Haderer: Religion ist ein Thema wie viele andere auch. Es kann nicht sein, dass Religionsgruppierungen mit Tabus belegt werden. Man muss sich mit auch mit diesen Entwicklungen beschäftigen dürfen. Das ist sogar Teil unserer Vereinbarung in einer demokratischen Gesellschaft: Das Recht der Freiheit des Wortes und der Kunst.

In Österreich ist die so genannte "Herabwürdigung religiöser Lehren" laut Gesetz verboten. In Frankreich gibt es so ein Gesetz nicht. Wenn Sie sich hinsetzen: haben Sie da dieses Gesetz im Hinterkopf, oder zeichnet man als Künstler einfach drauf los?

Haderer: Ich habe mit diesen Gesetzen natürlich viel zu tun. (lacht) Wenn vor 250 Jahren die Aufklärer in Frankreich - und über dieses Land reden wir ja jetzt - damals diese Tabus akzeptiert hätten, dann würden heute noch die Scheiterhaufen brennen. Zu den liberalen Formen des Umgangs gehört auch, dass die Künstler immer an die Grenzen gehen dürfen. Man muss nicht einverstanden sein mit ihnen, man kann sie kritisieren, ablehnen. Aber den Dialog darf man sich nicht wegnehmen lassen. Auch nicht durch schreckliche Ereignisse, wie sie gestern passiert sind.

Abschließend vielleicht eine persönliche Frage. Als Sie die Nachricht von den Morden in Paris mitbekommen haben, hat sich damit für Sie etwas verändert?

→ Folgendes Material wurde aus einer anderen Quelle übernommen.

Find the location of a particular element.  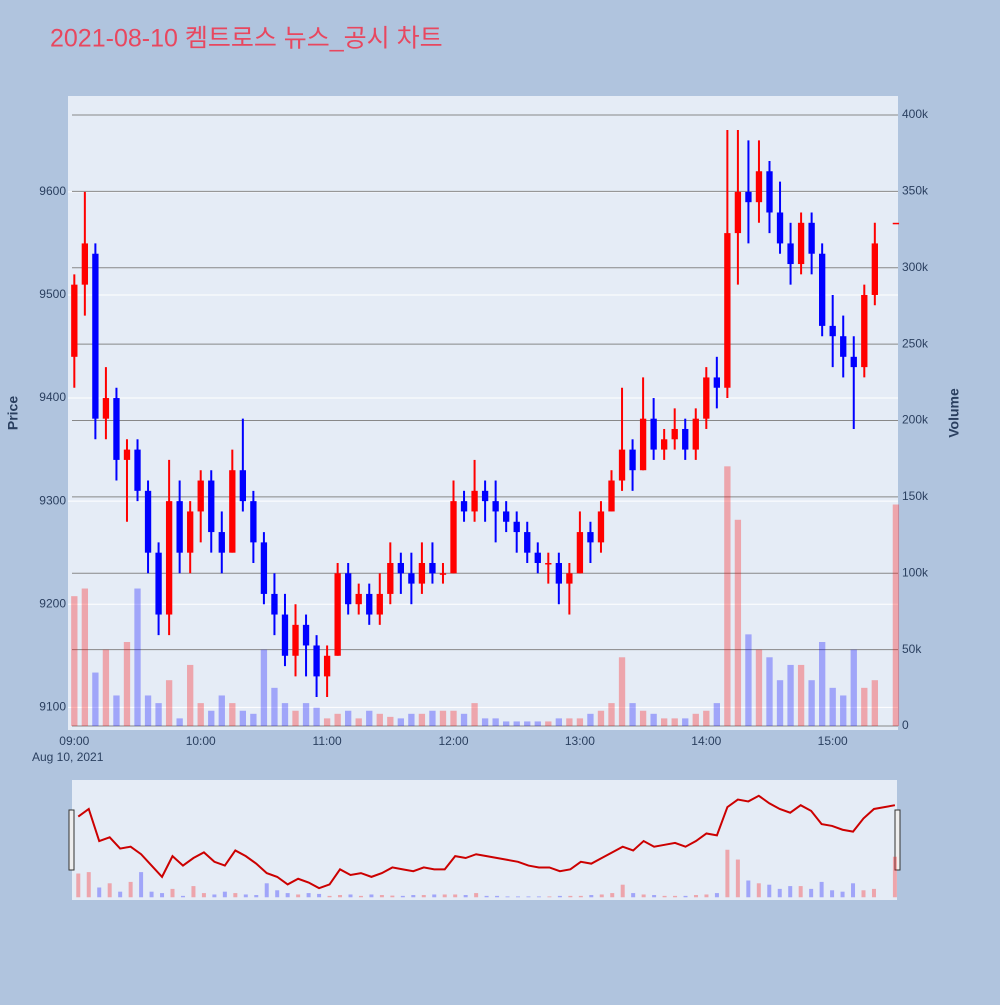

y-tick-label: 9500 is located at coordinates (52, 294).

Haderer: Absolut. Es gibt eine Zeit davor und eine Zeit danach. Das war zum letzten Mal bei den Twin Tower Anschlägen so. Man hat gewusst: Man muss sich einer Diskussion stellen, die in Radikalisierung ausartet. Die Ereignisse gestern sind ja ein Geschenk an Marine Le Pen oder an H.C. Strache. Wir müssen jetzt dafür sorgen, dass die vernünftigen Köpfe besonnene Töne von sich geben. Es darf nicht darum gehen, Fronten gegeneinander aufzubauen.